Grounding Challenge Day :1

Updated: Nov 5



I have created a fabulous ten day grounding challenge that I will be putting on my website for everyone access, but before it is available, I am doing the challenge first and sharing my insights with you here…….



Today was day one of my grounding challenge. It didn't go as perfectly as I had planned but that’s life as a mom of two. Sometimes you gotta roll with the punches.


In preparation for the challenge I wrote down my schedule to include all of the six pillars of health. For the last few weeks I have been playing around with these components in my schedule, but this challenge is the first time that I am being disciplined and consistent with all of them. One of the hardest things for me, is to create a consistent wake up time. Part of this challenge is to go to bed and wake up at the same time each day, including on the weekends!!! Yikes. …


Overall, I didn't do too bad today. This morning I woke up at 5am to my alarm. I wanted so badly to stay in my warm cozy bed and snuggle my baby, but instead I shot out of bed before I could let my mind fill with all the reasons and justifications on why I could sleep in.


After waking up, my intention was to sit in my car and do a meditation while I let my car warm up but that didn't happen because baby woke up and I had to rush in and nurse her before zooming off to make it to work out.

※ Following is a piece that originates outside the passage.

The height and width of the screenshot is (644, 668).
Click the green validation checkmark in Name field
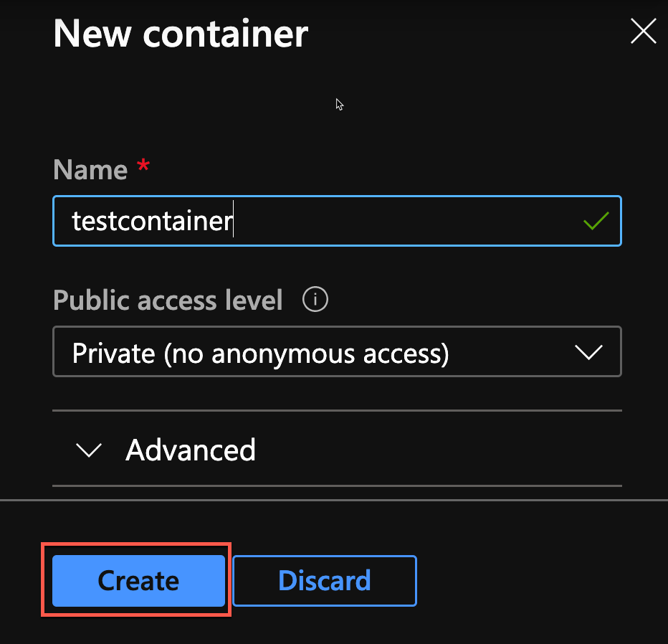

Working out at 5:30 am is actually easier than 5pm, which was the pilates class I was attending. One benefit to working out so early in the morning, is that your digestive track is empty, so you feel lighter and more energetic during your workout than you do later in the day. According to Dr. Suhas Kshirsagar, Ayurvedic doctor and author, working out on an empty stomach first thing in the morning increases your metabolism, burns more fat, and improves your sleep by balancing your body’s circadian rhythm.


When I got home at 6:30am after my workout my husband had an egg sandwich ready for me for breakfast. It was very sweet but a part of me wanted to throw the plate at his face and yell “I said over easy”... ( This is one of my favorite movie quotes. If you know what it is from , mention it in the comments below, otherwise keep reading). I was planning on eating a high vibe breakfast of oatmeal at 7 but instead I enjoyed my egg sandwich and made note of how I would prepare my rice cooker tomorrow morning with oatmeal.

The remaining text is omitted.